Негр зашатался, он как бы почувствовал в этом вопросе свой смертный приговор. Без единого звука Тарзан схватил негра за горло. Как и прежде, ни звука не вылетело из перехваченной глотки — могучие мускулы напряглись, руки взмыли вверх, а с ними и тело черного солдата, помогавшего распинать Васимбу. Описав в воздухе круг — раз, другой, третий, тело было отброшено в сторону с такой силой, словно было выпущено из катапульты, а человек-обезьяна круто повернулся и отправился к штабу генерала Крафта.

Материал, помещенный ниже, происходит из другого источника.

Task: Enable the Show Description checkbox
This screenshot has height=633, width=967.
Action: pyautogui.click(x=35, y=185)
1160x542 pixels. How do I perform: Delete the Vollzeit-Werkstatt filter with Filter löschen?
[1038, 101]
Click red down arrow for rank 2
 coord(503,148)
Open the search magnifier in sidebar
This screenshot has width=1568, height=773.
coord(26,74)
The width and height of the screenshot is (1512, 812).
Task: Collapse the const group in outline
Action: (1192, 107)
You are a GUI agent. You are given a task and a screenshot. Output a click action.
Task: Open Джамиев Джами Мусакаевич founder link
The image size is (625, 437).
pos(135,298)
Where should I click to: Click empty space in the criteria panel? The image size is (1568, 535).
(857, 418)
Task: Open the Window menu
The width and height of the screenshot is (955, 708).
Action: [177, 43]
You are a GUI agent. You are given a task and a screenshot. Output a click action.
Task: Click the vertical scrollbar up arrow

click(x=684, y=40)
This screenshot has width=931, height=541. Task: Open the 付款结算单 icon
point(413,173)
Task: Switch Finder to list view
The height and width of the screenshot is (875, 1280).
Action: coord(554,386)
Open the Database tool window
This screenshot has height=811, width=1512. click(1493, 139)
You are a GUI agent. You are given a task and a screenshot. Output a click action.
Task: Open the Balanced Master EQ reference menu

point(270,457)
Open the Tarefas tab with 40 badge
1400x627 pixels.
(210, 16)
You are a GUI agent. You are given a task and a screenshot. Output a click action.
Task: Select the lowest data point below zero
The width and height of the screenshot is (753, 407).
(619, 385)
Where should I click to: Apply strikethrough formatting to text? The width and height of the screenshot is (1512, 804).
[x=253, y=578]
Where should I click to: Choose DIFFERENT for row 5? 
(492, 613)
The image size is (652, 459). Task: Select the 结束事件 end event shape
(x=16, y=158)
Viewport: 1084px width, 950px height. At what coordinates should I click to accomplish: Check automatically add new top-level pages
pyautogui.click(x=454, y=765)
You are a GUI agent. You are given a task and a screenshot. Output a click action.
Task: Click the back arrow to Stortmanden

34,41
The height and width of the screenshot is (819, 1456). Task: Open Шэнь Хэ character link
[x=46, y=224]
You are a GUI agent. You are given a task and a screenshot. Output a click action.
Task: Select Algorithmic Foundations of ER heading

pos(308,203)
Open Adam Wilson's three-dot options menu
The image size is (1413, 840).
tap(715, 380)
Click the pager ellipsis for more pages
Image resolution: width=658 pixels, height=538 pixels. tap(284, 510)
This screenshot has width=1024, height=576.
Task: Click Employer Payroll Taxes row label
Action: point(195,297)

Единственный часовой в конце здания стоял на его пути. Тарзан пополз по-пластунски прямо к нему, маскируясь, как это только может животное, взращенное в джунглях. Когда глаза часового были направлены в его сторону, Тарзан припадал к земле и замирал, незаметный, словно камень; взгляд стража уходил в сторону — он быстро продвигался вперед. Он обождал, пока часовой повернулся к нему спиной, затем встал и бесшумно набросился на него. Снова ни единым звуком не была нарушена тишина ночного лагеря, когда Тарзан уносил мертвое тело, чтобы скрыть его в кустарнике.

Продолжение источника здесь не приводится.